Page extract
##############################
Given a TextReuseTextDocument
or a
TextReuseCorpus
, this function recomputes the tokens and hashes
with the functions specified. Optionally, it can also recompute the minhash signatures.
Usage
tokenize(
x,
tokenizer,
...,
hash_func = hash_string,
minhash_func = NULL,
keep_tokens = FALSE,
keep_text = TRUE
)
Arguments
- x
- tokenizer
A function to split the text into tokens. See
tokenizers
.- ...
Arguments passed on to the
tokenizer
.- hash_func
A function to hash the tokens. See
hash_string
.- minhash_func
A function to create minhash signatures. See
minhash_generator
.- keep_tokens
Should the tokens be saved in the document that is returned or discarded?
- keep_text
Should the text be saved in the document that is returned or discarded?
Value
The modified TextReuseTextDocument
or
TextReuseCorpus
.
Examples
dir <- system.file("extdata/legal", package = "textreuse")
corpus <- TextReuseCorpus(dir = dir, tokenizer = NULL)
corpus <- tokenize(corpus, tokenize_ngrams)
head(tokens(corpus[[1]]))
#> [1] "4 every action" "every action shall" "action shall be"
#> [4] "shall be prosecuted" "be prosecuted in" "prosecuted in the"
##############################
Required tasks
a) List every argument name in the Usage section of the tokenize documentation above, in order.
b) Recast the paragraph of the tokenize documentation that begins "Given a TextReuseTextDocument" as a short bulleted list with its main facts.

Collected material
##############################
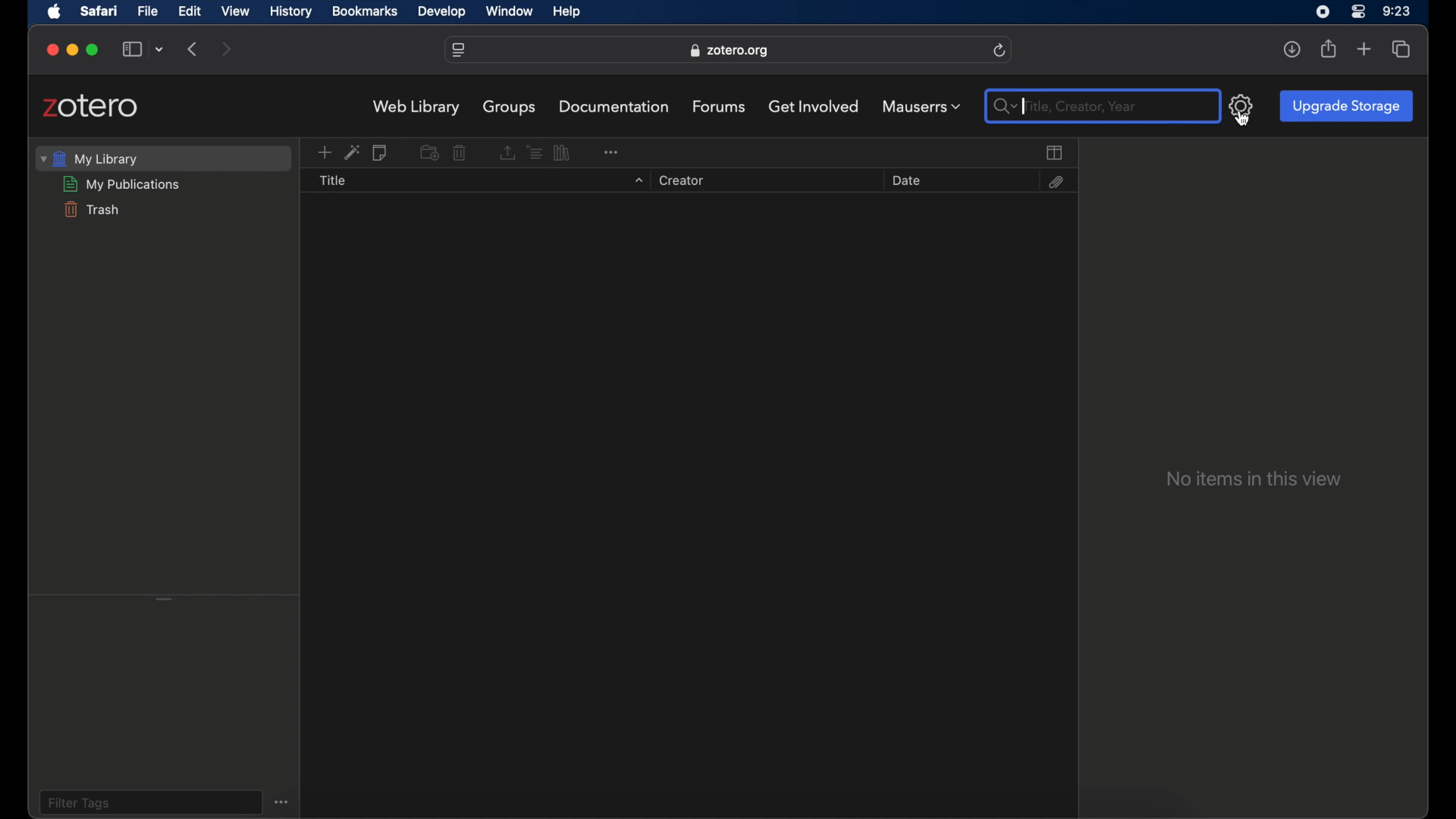  Describe the element at coordinates (680, 181) in the screenshot. I see `creator` at that location.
##############################
Answers by task
a) x, tokenizer, ..., hash_func, minhash_func, keep_tokens, keep_text

b)
- Input: a TextReuseTextDocument or a TextReuseCorpus
- Recomputes the tokens and hashes with the specified functions
- Can optionally recompute the minhash signatures